Des générations de spectateurs ont grandi en écoutant les chansons mélodieuses de Mayabazar et en vibrant devant ses scènes d’action et de comédie.


Pour comprendre pourquoi, bien que critique de métier, je ne l’ai vu qu’une fois adulte, il faut rappeler combien l’Inde est un pays divers : même des Indiens du Nord cultivés et voyageurs méconnaissent les cultures du Sud – et vice versa.

Ayant grandi en anglais et en hindi à New Delhi dans les années 80, j’ai vu dans un premier temps des films hindi (de « Bollywood », donc) et des films hollywoodiens pour enfants. Adolescent, j’ai étendu mon intérêt au cinéma étranger. Mais ironiquement, alors que je voyais des films japonais, français, suédois ou iraniens, des pans entiers du cinéma indien me restaient totalement inconnus.


J’ai même mis un certain temps à aborder le travail du célèbre cinéaste bengali Satyajit Ray. Pour les spectateurs du Nord de l’Inde, les cinémas du Sud – des États du Tamil Nadu, du Kerala, de l’Andhra Pradesh et du Karnataka – sont encore plus lointains. Nous connaissions des acteurs du Sud comme Kamal Haasan, Sridevi et Rajinikanth parce qu’ils étaient aussi à l’affiche de films hindi ou que certains d’entre eux sont devenus par la suite politiciens –, mais nous ignorions tout de leur carrière dans le Sud, ne serait-ce que parce qu’aucune copie décemment sous-titrée de films que nous qualifiions avec un certain paternalisme de « régionaux » n’était disponible. La situation a changé ces dernières années grâce aux restaurations. 

Mayabazar, par exemple, est devenu plus accessible depuis sa remastérisation numérique et sa colorisation en 2010 par une société basée à Hyderabad – ce qui a conduit à une plus large distribution, y compris de la version en noir et blanc. (Bien que je sois rétif par principe à la colorisation, j’aime à vrai dire les deux versions : cette restauration a été faite avec soin.) Un autre classique restauré récemment : Kummatty (G. Aravindan, 1979), conte folklorique dans lequel les enfants d’un village rencontrent un elfe bienveillant, provient du petit État du Kerala.


L’usage croissant des plateformes de streaming a aussi ouvert d’autres mondes pour des spectateurs comme moi, qui ont pu découvrir des films contemporains stimulants en malayalam et tamil. De nombreux critiques indiens écrivent désormais sur eux avec l’enthousiasme qu’ils accordaient jadis exclusivement au cinéma hindi, et les spectateurs, autrefois allergiques aux sous-titres, s’y mettent. Les cinémas et les traditions du pays diffèrent d’une région à l’autre de bien des manières : paysages, façons de se saluer et d’interagir, vêtements…

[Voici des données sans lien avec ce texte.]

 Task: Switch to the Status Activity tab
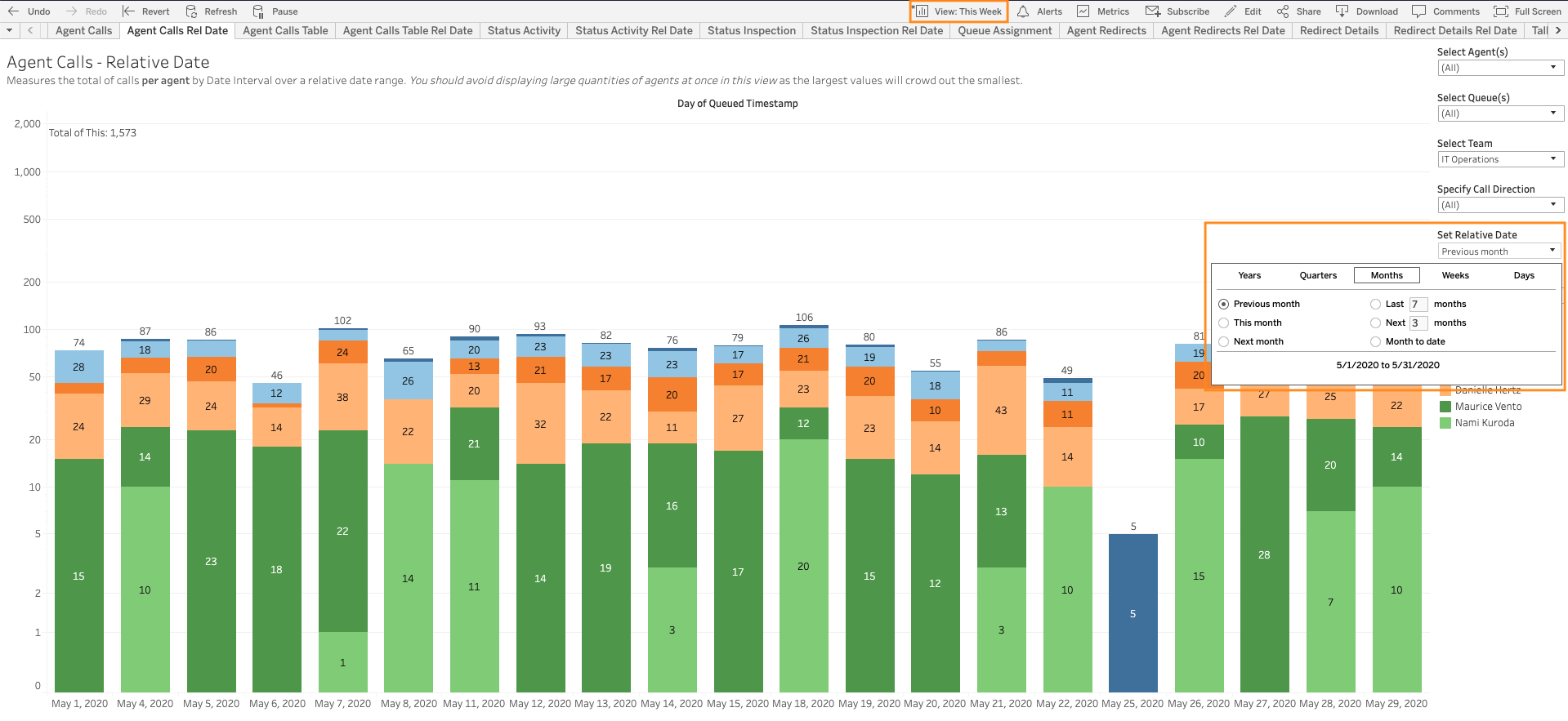(x=524, y=31)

Dans le cinéma en malayalam d’aujourd’hui, les intrigues sont généralement plus concrètes et leur traitement plus réaliste, là où le cinéma hindi est volontiers hyperbolique – les acteurs principaux de ces films n’ont pas l’allure glamour de stars mais celle de gens ordinaires. Il est d’autant plus important que les Indiens embrassent leur pluralité culturelle que le gouvernement actuel essaie d’établir de manière rigide une nation uniment hindi.

Les films du Sud proviennent de régions non « mainstream », dont des États qui, historiquement, ont toujours questionné les traditions religieuses – aussi leur popularité croissante nous aide-t-elle, au Nord, à comprendre d’autres aspects de ce pays compliqué. Ils nous permettent aussi de conserver une part d’enfance, une capacité d’émerveillement. Enfin, ils donnent à espérer qu’à mesure que ce cinéma sera de plus en plus connu à l’étranger, de nouveaux courants naîtront dans le cinéma indien, au-delà de ses deux pôles existants : Bollywood et Satyajit Ray.

Jai Arjun Singh

Traduit de l’anglais (Inde) par Charlotte Garson.